Isn't this a weak spot?

From the primer PDF: “The first connection to the SAFE Network that a Vault or Client makes is to a MaidSafe bootstrap server, one of a number of servers run by MaidSafe to allow new machines to join. The public keys for these bootstrap servers are hard-coded into the Client software, so the communications between the network and the user are always encrypted, never in plain text.”

So there is a hardcoded set of IP addresses, all controlled by MaidSafe, for the clients to bootstrap themselves?

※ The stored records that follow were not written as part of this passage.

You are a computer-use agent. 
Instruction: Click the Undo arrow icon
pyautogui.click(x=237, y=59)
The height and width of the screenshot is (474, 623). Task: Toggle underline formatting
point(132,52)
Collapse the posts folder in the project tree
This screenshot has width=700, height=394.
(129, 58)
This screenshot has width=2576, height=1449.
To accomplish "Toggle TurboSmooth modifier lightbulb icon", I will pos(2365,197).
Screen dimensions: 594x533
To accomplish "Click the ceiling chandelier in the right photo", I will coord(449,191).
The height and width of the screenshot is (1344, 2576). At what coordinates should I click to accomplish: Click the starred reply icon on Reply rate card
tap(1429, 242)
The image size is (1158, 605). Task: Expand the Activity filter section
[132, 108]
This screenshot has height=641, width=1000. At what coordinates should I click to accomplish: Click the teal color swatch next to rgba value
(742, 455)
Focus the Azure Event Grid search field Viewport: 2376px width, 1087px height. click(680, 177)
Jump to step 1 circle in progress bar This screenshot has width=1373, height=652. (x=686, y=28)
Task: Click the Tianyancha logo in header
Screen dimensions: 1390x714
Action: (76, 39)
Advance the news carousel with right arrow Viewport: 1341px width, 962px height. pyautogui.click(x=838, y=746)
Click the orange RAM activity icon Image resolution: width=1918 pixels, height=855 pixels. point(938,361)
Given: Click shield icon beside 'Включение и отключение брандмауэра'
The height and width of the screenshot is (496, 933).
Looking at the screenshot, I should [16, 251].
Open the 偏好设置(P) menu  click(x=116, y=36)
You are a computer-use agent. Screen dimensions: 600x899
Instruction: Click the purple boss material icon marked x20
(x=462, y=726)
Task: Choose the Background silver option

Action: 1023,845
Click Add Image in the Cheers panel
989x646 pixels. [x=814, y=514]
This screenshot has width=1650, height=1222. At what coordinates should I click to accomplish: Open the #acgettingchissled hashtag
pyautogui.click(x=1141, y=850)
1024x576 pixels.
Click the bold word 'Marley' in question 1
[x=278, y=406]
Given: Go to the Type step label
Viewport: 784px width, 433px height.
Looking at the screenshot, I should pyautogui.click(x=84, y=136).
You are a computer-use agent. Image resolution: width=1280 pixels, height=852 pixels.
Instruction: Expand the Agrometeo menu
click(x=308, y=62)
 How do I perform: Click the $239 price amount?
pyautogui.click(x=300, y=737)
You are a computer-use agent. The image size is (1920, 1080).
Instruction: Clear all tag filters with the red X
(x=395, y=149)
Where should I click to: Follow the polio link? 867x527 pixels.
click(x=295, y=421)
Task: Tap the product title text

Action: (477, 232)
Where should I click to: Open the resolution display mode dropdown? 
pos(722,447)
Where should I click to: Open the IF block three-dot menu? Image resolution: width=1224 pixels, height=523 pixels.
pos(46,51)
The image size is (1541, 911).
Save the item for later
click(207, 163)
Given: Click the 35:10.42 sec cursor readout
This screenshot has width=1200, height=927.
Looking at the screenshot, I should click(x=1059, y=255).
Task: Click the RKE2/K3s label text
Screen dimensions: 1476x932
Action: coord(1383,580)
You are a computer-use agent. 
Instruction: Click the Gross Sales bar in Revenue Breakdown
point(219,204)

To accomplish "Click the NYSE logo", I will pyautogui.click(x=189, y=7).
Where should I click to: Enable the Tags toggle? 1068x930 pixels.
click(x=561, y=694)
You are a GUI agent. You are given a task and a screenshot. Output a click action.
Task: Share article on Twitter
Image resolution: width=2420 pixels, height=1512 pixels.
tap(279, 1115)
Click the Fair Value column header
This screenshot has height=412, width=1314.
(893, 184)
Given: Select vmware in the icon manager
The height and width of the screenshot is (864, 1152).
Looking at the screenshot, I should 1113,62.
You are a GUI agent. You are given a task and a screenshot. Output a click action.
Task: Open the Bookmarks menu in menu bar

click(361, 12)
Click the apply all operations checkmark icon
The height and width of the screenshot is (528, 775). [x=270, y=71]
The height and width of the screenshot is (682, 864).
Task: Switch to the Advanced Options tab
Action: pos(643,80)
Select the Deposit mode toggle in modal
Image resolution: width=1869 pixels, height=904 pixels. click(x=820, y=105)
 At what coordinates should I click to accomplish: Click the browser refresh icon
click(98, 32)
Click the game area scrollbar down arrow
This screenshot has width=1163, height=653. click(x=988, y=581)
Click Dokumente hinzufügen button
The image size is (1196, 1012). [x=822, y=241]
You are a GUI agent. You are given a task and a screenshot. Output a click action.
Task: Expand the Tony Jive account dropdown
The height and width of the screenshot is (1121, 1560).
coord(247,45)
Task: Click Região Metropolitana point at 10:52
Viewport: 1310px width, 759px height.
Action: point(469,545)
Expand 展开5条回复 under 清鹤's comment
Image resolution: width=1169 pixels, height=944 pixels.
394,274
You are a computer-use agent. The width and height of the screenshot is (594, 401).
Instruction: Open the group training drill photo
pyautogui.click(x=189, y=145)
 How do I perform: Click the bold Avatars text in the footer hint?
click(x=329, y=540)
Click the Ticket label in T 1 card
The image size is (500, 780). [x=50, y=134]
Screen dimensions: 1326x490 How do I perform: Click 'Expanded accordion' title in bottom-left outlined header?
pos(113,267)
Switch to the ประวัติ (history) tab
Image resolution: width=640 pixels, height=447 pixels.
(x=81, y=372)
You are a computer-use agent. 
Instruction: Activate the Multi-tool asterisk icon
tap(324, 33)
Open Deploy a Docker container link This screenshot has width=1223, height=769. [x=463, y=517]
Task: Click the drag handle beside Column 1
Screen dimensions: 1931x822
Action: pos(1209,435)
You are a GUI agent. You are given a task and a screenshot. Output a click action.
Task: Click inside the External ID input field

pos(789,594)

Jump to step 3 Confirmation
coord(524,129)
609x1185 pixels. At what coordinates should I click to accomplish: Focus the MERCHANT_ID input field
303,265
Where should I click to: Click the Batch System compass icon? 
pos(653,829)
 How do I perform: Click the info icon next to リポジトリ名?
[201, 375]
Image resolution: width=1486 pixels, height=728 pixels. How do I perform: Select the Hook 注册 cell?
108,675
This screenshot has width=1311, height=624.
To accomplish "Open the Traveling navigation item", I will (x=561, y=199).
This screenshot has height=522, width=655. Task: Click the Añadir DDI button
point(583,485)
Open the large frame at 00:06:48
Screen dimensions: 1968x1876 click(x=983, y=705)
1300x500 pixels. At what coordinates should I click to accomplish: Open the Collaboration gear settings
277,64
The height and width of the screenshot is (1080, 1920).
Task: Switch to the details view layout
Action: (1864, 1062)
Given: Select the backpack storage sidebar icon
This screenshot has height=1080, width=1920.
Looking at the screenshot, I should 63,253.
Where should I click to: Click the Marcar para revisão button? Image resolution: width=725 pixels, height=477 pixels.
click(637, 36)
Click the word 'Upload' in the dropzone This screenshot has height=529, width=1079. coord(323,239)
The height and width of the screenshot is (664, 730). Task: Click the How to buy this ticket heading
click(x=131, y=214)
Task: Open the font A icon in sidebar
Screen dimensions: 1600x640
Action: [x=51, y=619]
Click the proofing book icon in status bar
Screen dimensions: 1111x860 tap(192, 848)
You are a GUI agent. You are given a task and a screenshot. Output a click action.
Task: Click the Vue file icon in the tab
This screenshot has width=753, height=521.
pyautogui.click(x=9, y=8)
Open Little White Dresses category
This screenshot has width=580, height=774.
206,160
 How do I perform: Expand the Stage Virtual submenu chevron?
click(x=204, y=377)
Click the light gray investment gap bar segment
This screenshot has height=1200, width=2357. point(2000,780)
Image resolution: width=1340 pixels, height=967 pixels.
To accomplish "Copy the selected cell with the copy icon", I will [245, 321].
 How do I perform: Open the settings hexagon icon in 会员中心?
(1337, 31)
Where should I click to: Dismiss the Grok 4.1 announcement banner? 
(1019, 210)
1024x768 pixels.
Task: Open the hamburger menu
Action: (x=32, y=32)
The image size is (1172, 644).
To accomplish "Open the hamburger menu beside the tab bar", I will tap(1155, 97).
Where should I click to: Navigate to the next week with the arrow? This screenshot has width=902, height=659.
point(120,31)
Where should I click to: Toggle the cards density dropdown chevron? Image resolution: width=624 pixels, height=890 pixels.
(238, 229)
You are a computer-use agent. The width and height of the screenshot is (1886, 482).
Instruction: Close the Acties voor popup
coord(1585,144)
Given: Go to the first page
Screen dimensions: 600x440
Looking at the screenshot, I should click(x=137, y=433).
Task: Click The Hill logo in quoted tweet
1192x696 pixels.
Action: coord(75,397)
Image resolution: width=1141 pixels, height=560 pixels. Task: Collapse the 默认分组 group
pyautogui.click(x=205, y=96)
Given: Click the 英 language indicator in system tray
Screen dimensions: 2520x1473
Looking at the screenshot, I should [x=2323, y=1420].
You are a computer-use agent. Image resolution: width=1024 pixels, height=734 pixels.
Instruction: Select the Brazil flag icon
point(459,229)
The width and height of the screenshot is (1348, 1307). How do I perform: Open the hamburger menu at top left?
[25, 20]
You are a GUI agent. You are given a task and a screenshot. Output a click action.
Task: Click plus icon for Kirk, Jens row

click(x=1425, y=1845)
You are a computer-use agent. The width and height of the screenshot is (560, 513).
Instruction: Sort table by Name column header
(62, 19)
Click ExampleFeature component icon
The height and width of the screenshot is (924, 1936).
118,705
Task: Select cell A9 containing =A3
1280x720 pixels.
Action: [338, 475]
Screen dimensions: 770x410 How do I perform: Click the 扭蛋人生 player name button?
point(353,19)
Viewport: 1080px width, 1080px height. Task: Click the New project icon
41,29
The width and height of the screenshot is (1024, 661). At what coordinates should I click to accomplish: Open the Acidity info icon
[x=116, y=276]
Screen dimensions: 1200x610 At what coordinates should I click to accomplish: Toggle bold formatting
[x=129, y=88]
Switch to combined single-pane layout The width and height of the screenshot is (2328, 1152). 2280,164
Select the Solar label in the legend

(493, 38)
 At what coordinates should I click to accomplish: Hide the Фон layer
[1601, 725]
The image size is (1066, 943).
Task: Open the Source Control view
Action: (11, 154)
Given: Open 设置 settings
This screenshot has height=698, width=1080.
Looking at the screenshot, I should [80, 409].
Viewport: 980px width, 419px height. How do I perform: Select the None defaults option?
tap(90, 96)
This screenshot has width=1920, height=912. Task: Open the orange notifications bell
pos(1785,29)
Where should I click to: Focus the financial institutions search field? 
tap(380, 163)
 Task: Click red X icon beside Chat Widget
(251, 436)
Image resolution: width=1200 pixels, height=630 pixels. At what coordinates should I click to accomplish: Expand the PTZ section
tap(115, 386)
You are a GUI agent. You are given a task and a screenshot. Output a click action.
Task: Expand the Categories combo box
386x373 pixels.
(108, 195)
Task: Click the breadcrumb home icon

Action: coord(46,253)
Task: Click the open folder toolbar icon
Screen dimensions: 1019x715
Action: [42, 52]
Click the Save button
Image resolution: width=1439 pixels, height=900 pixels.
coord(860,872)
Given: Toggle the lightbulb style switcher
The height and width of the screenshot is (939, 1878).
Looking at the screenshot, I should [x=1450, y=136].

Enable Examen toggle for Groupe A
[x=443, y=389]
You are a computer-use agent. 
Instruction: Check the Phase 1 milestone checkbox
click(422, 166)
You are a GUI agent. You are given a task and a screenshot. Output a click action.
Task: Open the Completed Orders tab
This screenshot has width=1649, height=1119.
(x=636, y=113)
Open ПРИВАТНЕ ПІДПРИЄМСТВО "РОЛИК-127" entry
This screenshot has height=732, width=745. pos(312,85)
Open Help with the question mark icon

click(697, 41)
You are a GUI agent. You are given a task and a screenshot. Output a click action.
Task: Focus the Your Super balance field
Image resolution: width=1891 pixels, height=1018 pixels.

I realize that it’s probably impossible to not do it this way, but isn’t this a major weak spot?

1 Like

There is a number of discussions over this and some interesting aspects to explore

  • bootstrap is cached so that when you rejoin you use previously used nodes that nearly always will be other nodes.
  • Maidsafe have said they will retire those nodes so that you have to join other nodes.
  • The nodes could be blacklisted by company or ISP or China or …
  • people will provide node IP addrs to bootstrap off (allow chinese etc to join without need for hardcoded nodes)
  • etc

Do some searches on boot strap and explore these topics. Way to much to answer quickly

Basically this will be developed further when the code is further down the development stage and its considered perhaps a hindrance but not a weak point as such.


Yes, this was badly worded. This is the revised text

For a Vault to join the network it requires the IP addresses of other Vaults to connect to. For the initial connection MaidSafe provides a small number of bootstrap servers. These are internet-connected machines running the Vault software. The IP addresses of the bootstrap servers can be added to the new Vault’s configuration file, or it can connect to other Vault in the network if their IP addresses are known. The connection itself is fully encrypted, the randomly generated public keys of all valid Vaults being stored on the network, and the initial connection is dropped after the first hop when the new Vault connects to others in the network.


@EvilMaid was referring to the clients connecting though

While similar consequences, it is the majority of connections to the network since its every person browsing the safe network rather than the vaults/nodes.

1 Like

Perhaps this should be ‘For a node (Vault or Client) to join…’ then?


As far as I know the logic is similar. But it is 2 separate parts and there maybe differences since the node joins to many other nodes in a section, but a client connects to one or more relay nodes. But maybe the initial joining the network might follow the same logic — I just do not know.

1 Like

Bitcoin has the same problem and solution, at least conceptually speaking. Nodes need a way to find one another on the internet before they can join together to form a p2p network. A hardcoded list of servers (IP or dyn) are the first port of call, after which nodes can find and remember their ‘favourite’ peers to stay in touch with and maintain that list themselves. Bootstrapping is the difficult part and you are correct to consider this a weakness, at least though it is a weakness common to all[?] p2p system on the internet (Bittorrent too).

During the Arab Spring, and pursuant internet censorship controls, people resorted to graffiti-ing walls with google’s DNS server numbers which are intentionally easy to remember…


Yes, I think so. If I have understood correctly, both kinds of nodes (clients + vaults) have a common initial bootstrapping phase. This means that they can share the same contact list. This common list can be managed in several ways:

  • hard coded

  • cached from last session

  • exchanged between people (by mail, in web sites on clear net, text messages, …)

Edit: As shown by @opacey it can also be painted as graffiti on walls.


The bootstrapping methods mentioned are most efficient to quickly join, but Ipv4 address space isn’t that big… As the network grows what is the probability that a randomly selected address is already in the network? I think dirvine had mentioned the use of network beacons or other search methods for nodes and clients to knit themselves together without bootstrapping servers…


No reason that a contact address couldn’t be an IPv6 address (except that it is longer to paint on the wall :smile:).

1 Like

i guess he’s saying that there is a possibility of connecting to random ip addresses and hitting running vaults (+ ~2 random bytes for the random port).

1 Like

Yes, I probably shouldn’t have just said ipv4, didn’t want to get into talk about oodles of possible ip addresses when considering ipv6. Regardless, whether or not you are dealing with ipv4 vs. ipv6, as the network size grows there is a growing probability of selecting a random ip with port number and hitting a node on the network. In the beginning this probability is infinitesimally small, so knowing bootstrap nodes is vastly more efficient. However, if the network grows as intended, I don’t think it would take to long to find a node through a random walk. Granted, this is the least efficient fallback method in case the other (better) methods already discussed have failed.

1 Like

This is a very pertinent point. Here’s more info because imo this is a totally solved problem already

It will be very hard to spoof the real network using a malicious bootstrap. And even if it does happen the value to the attacker is probably not very high since login credentials stay local.

But if you’re running a malicious client which is the cause of the malicious bootstrap, well that’s gonna be a problem!